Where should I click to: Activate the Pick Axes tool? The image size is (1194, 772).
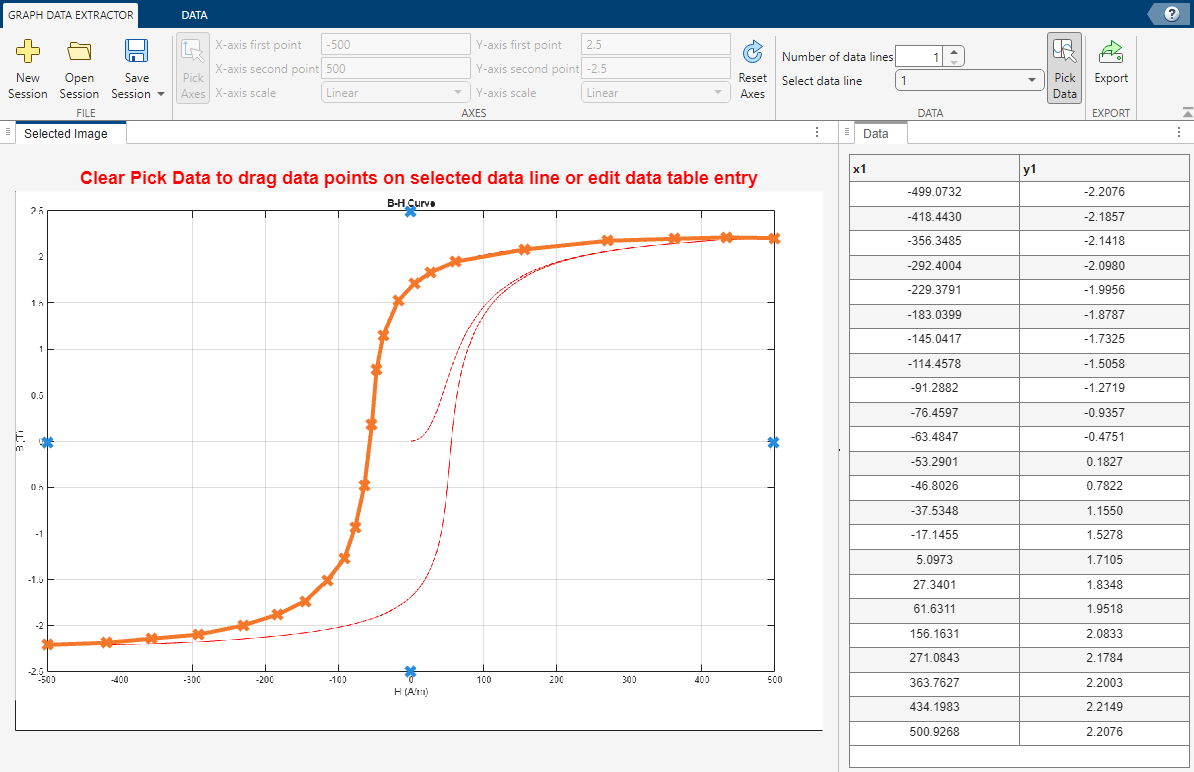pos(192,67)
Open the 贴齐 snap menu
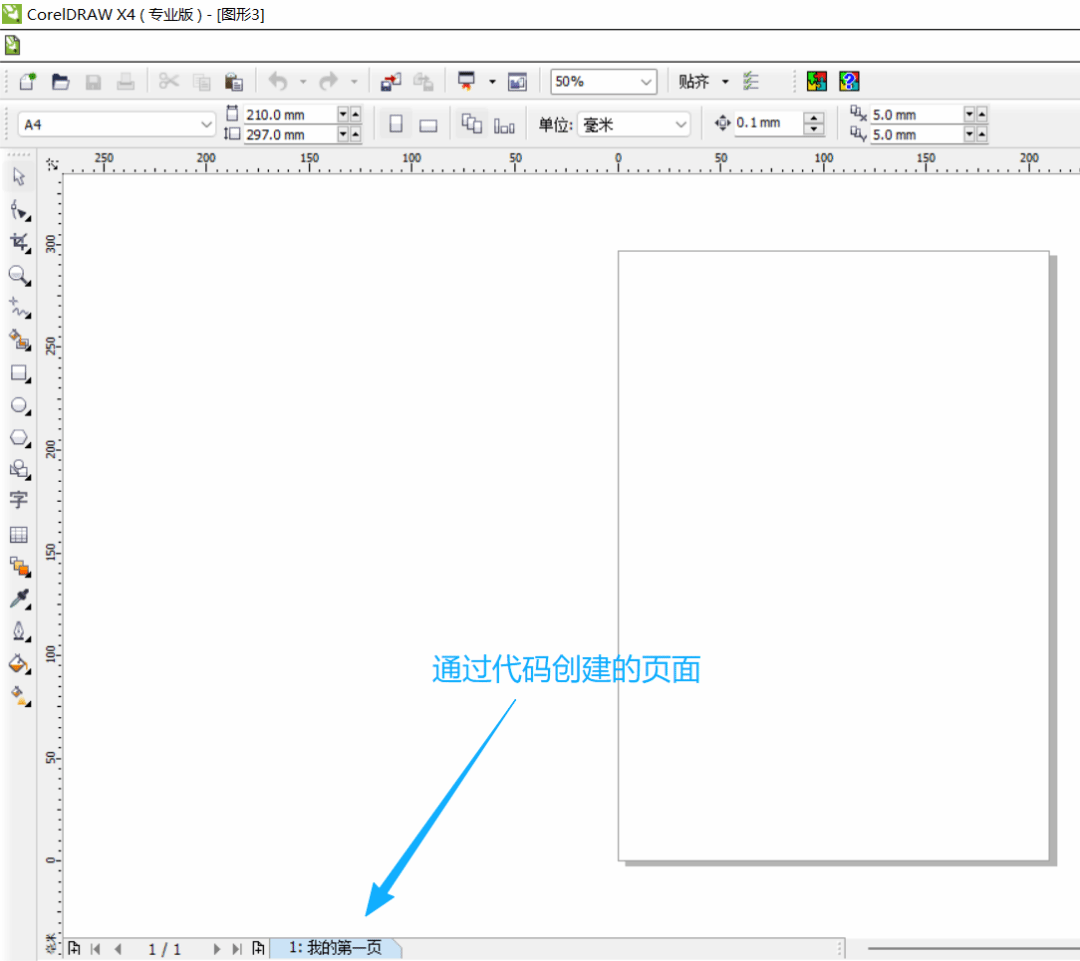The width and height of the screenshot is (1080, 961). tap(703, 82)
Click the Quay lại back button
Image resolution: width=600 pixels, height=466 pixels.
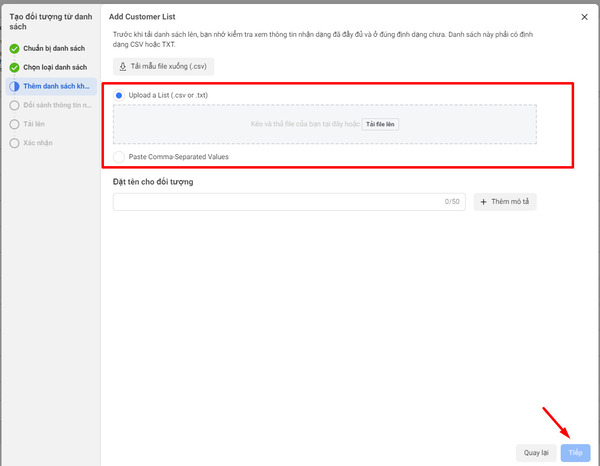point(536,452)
==*==
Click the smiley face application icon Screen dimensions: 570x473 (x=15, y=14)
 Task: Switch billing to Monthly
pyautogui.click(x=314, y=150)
==*==
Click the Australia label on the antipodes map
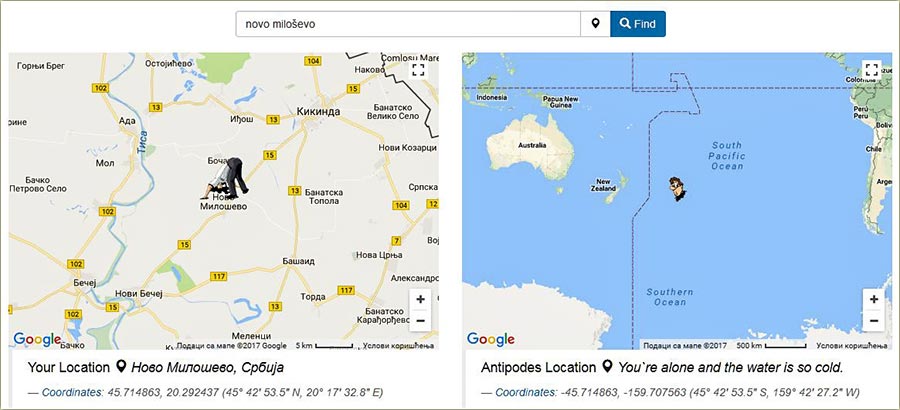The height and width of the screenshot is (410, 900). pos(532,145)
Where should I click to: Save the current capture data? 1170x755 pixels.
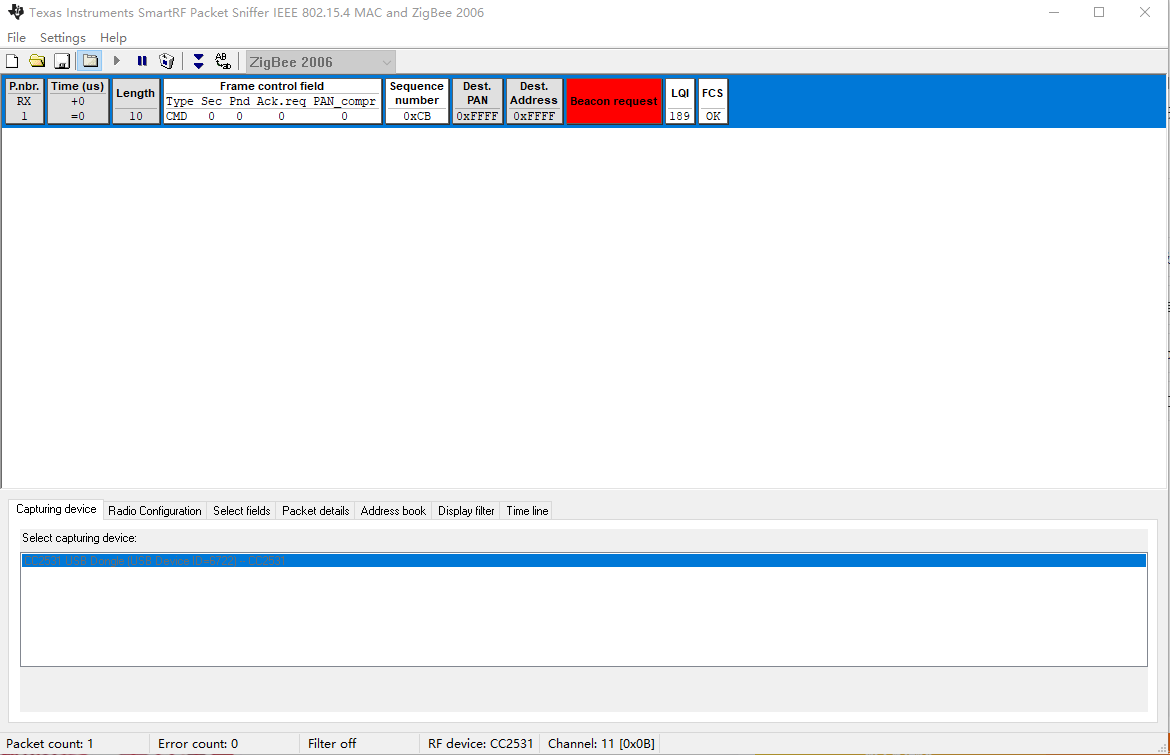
==*==
▶ [Task description] In the entries above, find the line with "Click the Australia" and the line with "Where should I click to: Save". Return exactly those lines and all the ones between them, pictures excluded.

▶ [Answer to this problem]
Click the Australia label on the antipodes map
The height and width of the screenshot is (410, 900). pos(532,145)
Where should I click to: Save the current capture data? 1170x755 pixels.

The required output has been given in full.